Friday, June 27, 2008

Manekshaw: India's War Hero Passes On


Sam Hormusji Framji "Sam Bahadur" Jamshedji Manekshaw MC (April 3, 1914 – June 27, 2008) passed away today in Tamil Nadu, India. He was an Indian Army officer, with his distinct handlebar mustache, and only one of two generals to reach the rank of the Field Marshal in the Indian Army. He was the last of the top commanders involved in Bangladesh war of 1971.

In his long career spanning nearly four decades, Manekshaw rose to be the 8th Chief of Staff of the Indian Army in 1969 and under his command, Indian forces concluded a victorious campaign during the Indo-Pakistani War of 1971.

While Lt. General Jagjit Singh Arora ( Feb 13, 1916-May 3, 2005) was the face of the Indian victory and received highly publicized surrender documents from Lt. General A.K. Niazi(1915 - February 2, 2004) of Pakistan, Manekshaw was the real architect of the historic win over India's arch foe. It represented redemption for Sam Bahadur who also participated in the 1962 campaign against China which saw the Indian military thoroughly defeated and demoralized.

Explaining the defeat, General Niazi, the commander of the vanquished Pakistani military, had always insisted that he had acted according to the orders of the High Command. Following the war, Niazi was made the scapegoat and blamed for much of Pakistan's human rights abuses in Bangladesh (he was personally blamed for smuggling and rape of Bengali civilians in the Hamoodur-Rehman commission report) as well as the military and strategic losses during the war. He was subsequently dishonorably discharged by Pakistan Army. For the rest of his life, Niazi had sought Court-Martial to prove his innocence, but was never charged.
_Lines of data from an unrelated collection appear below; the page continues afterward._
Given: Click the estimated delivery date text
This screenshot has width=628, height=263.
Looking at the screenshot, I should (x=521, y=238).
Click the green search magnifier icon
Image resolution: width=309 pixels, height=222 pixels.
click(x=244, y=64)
Manekshaw was born in Amritsar, Punjab to Parsi parents who immigrated to the Punjab from the small town of Valsad on the Gujarat coast. After completing his schooling in Amritsar and Sherwood College (Nainital), he joined the first batch of 40 cadets at the Indian Military Academy, Dehradun on 1 October 1932. He graduated from the IMA in December 1934 and was commissioned as a Second Lieutenant in the Indian Army. He held several regimental assignments and was first attached to the Royal Scots and later to the 4/12 Frontier Force Regiment. The fact that Sam Manekshaw was of Parsi descent made him rather unique as a military man in predominantly Hindu India. He represented the secular face of India's democracy, along with Lt. General Arora, his Sikh lieutenant in 1971, and Maj. General Amin Naik, a Muslim, who currently heads the Indian military in Kashmir .

After the Bangladesh war, when Sam Bahadur retired, the Indian government was not particularly generous with him, according to Lt. Gen JFR Jacob who headed the Eastern Command under Maneckshaw during the war. Manekshaw retired on a paltry pension of Rs. 1300 a month with no perks, not even a car. Eventually, the Government gave him a check for Rs. 16 million in lieu of the salary he should have received as Field Marshal but didn’t get over 36 years.

A humble hero, Sam Manekshaw will go down in history as one of the most significant Indians who changed the course of history in South Asia by inflicting a traumatic defeat on Pakistan. The fact that the great military hero then faded away from the public eye to continue to serve quietly in the military and then retire honorably is a testament to India's enduring democracy, where military men are constitutionally and practically subservient to the civilian leadership. In his death, Manekshaw is being honored with a state funeral, an appropriate farewell for the great soldier who served his nation well.